Demoras en la reglamentación frenan la aplicación plena de la reforma laboral

El Gobierno aún no definió el decreto reglamentario de la ley de modernización laboral. La falta de precisiones afecta la implementación de medidas clave y genera incertidumbre en empresas y sectores sindicales.

La reglamentación de la Ley de Modernización Laboral continúa en proceso dentro del Gobierno nacional, lo que impide la aplicación efectiva de varios de sus artículos centrales. A pesar de que la norma fue promulgada a comienzos de marzo, aún no se publicó el decreto que establecerá los lineamientos operativos necesarios para su implementación.

Según fuentes oficiales, el texto reglamentario se encuentra en elaboración en distintas áreas del Ejecutivo, incluyendo la Secretaría de Trabajo, la Secretaría Legal y Técnica, el Ministerio de Desregulación y el Ministerio de Economía. En particular, uno de los puntos más relevantes que permanece en suspenso es el Fondo de Asistencia Laboral, un mecanismo orientado a modificar el sistema de indemnizaciones mediante un esquema de ahorro acumulativo.

Desde el oficialismo sostienen que la intención es limitar al mínimo indispensable el alcance de la reglamentación, bajo el criterio de que muchas disposiciones de la ley pueden aplicarse sin necesidad de desarrollo adicional. En ese marco, algunos aspectos ya están vigentes, como la modificación en el principio de irrenunciabilidad, los cambios en el régimen de huelga en servicios esenciales y el tope a los aportes solidarios que financian a los sindicatos.

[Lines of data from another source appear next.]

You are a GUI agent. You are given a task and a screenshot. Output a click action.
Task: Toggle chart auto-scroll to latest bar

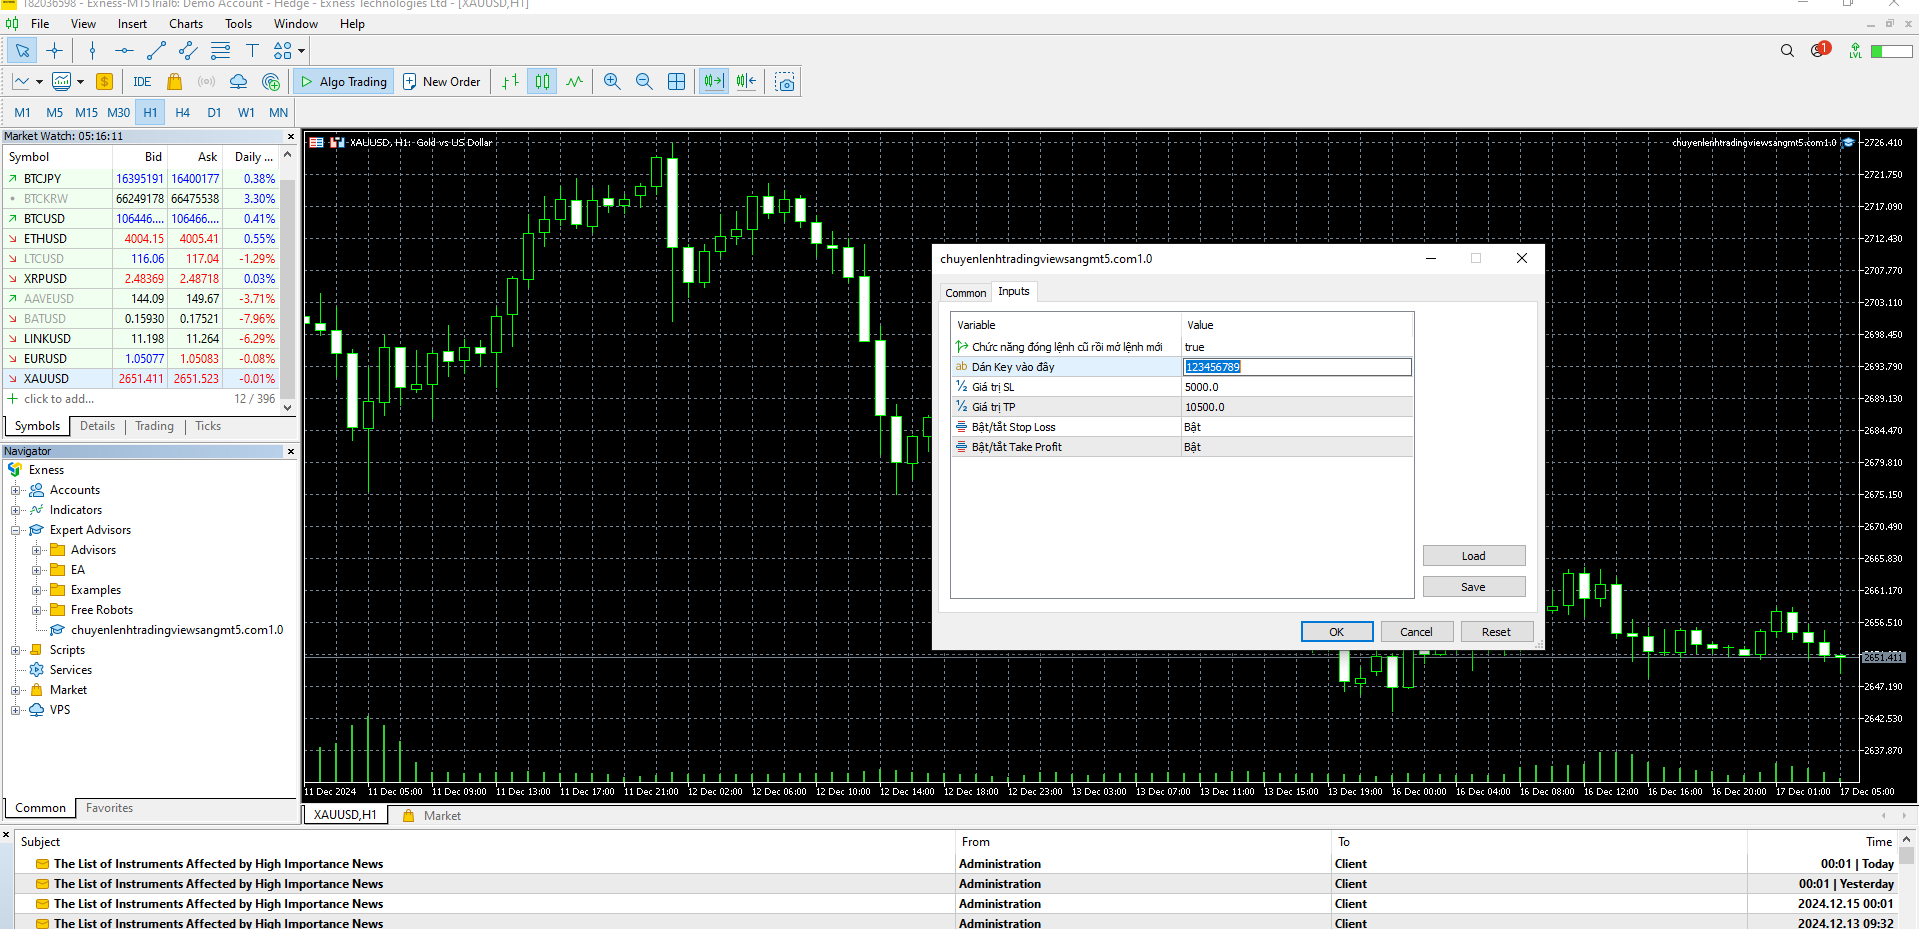pos(713,82)
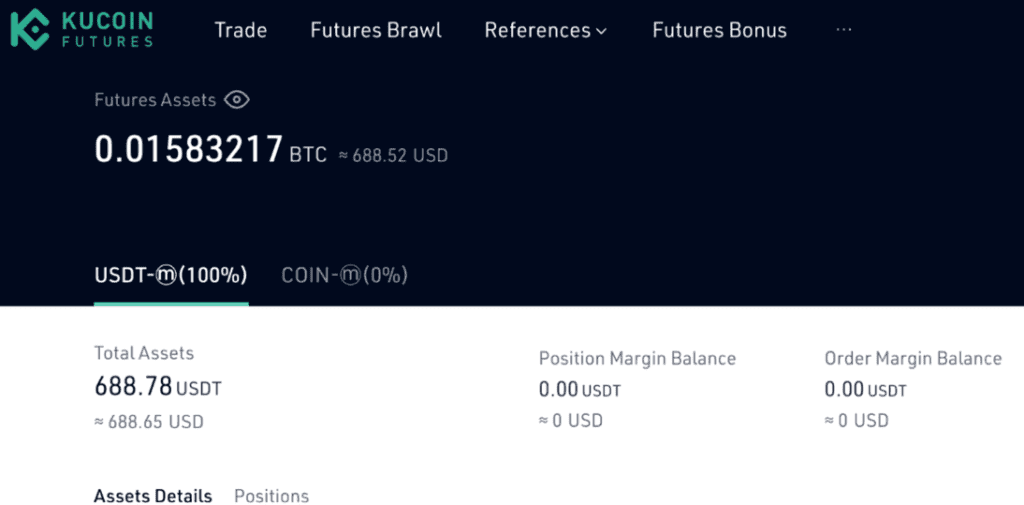This screenshot has height=505, width=1024.
Task: Open the Futures Brawl page
Action: (376, 30)
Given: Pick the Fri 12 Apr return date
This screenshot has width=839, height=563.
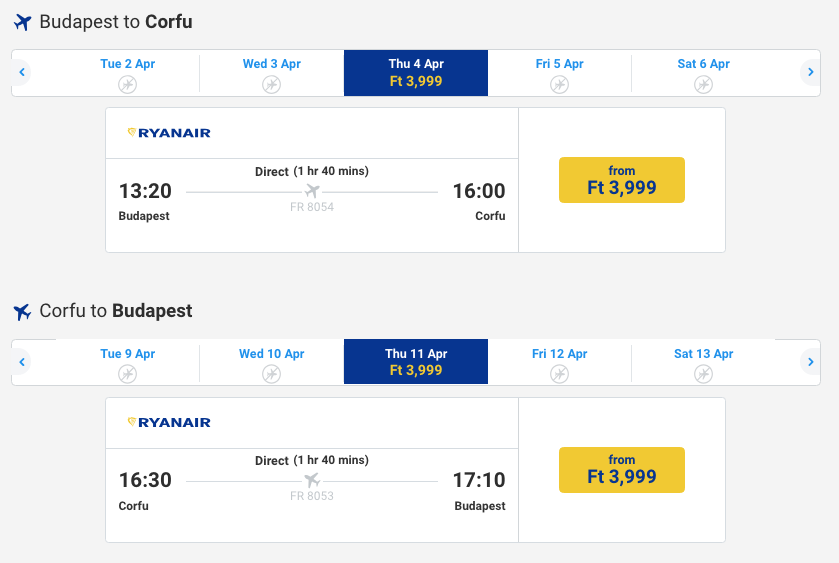Looking at the screenshot, I should [560, 362].
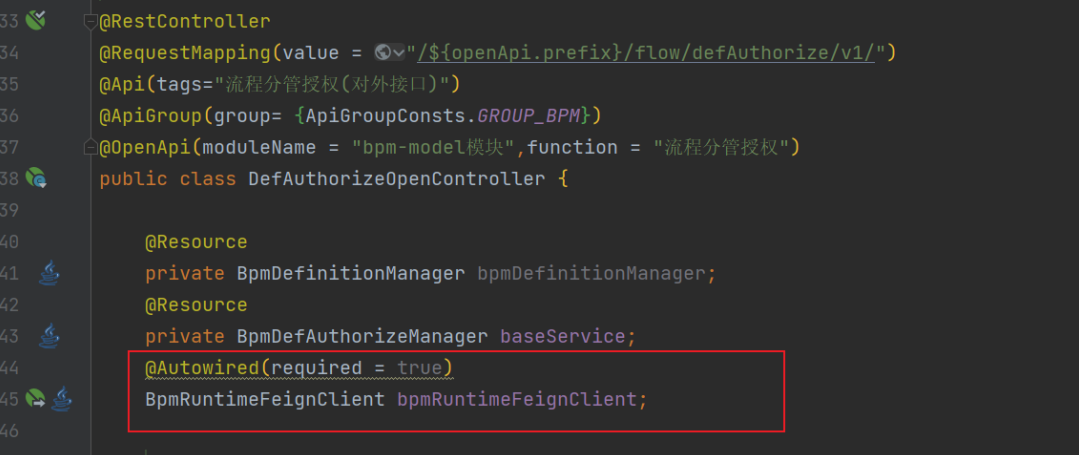Click the Spring bean gutter icon beside @RestController
The image size is (1079, 455).
coord(36,18)
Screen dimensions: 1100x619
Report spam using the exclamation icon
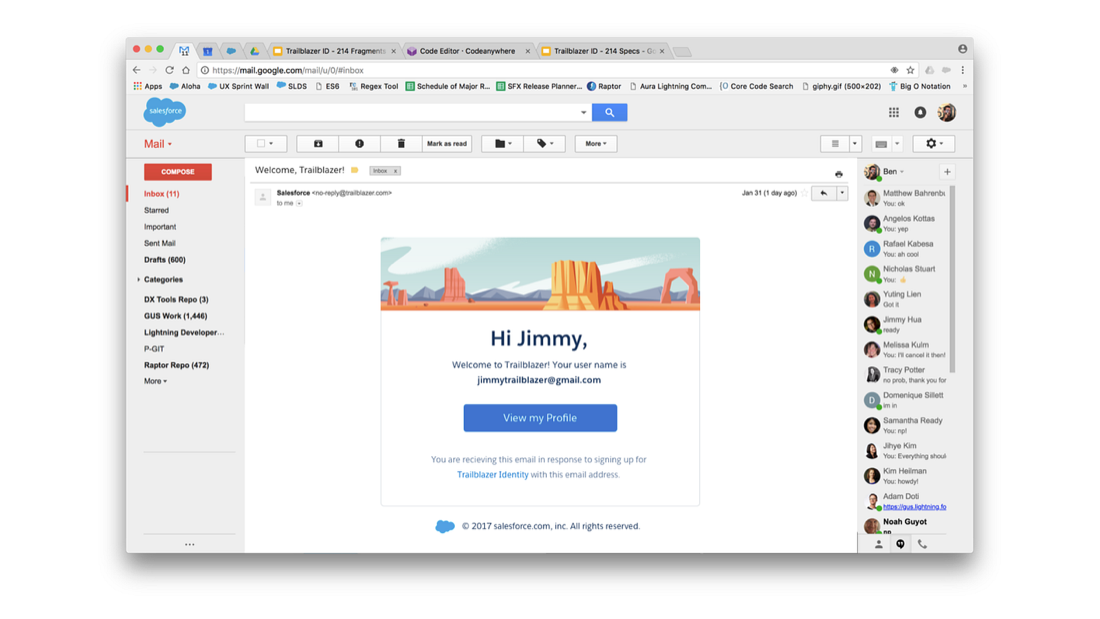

Sin embargo, otros puntos requieren definiciones específicas para poder entrar en funcionamiento. La falta de precisiones ha comenzado a generar dificultades en distintos ámbitos, especialmente en negociaciones paritarias donde algunos sectores empresariales intentaron aplicar disposiciones contempladas en la nueva normativa, sin éxito debido a la ausencia de reglamentación (según consignó Infobae).

Entre los aspectos pendientes también se encuentran modificaciones en los sistemas de registración laboral y la implementación de incentivos al empleo, que dependen de resoluciones complementarias. En este contexto, especialistas advierten que la operatividad de la reforma dependerá en gran medida de la claridad y el alcance que tenga el decreto reglamentario.

Mientras tanto, desde el sector sindical señalan que no han sido convocados para participar en la discusión del texto, a pesar de que varios artículos impactan directamente en la estructura de negociación colectiva y en el financiamiento de las organizaciones gremiales.

La definición del marco reglamentario será clave para determinar el alcance real de la reforma y su impacto en el mercado de trabajo, en un escenario donde empresas, trabajadores y sindicatos esperan precisiones sobre las nuevas reglas de juego.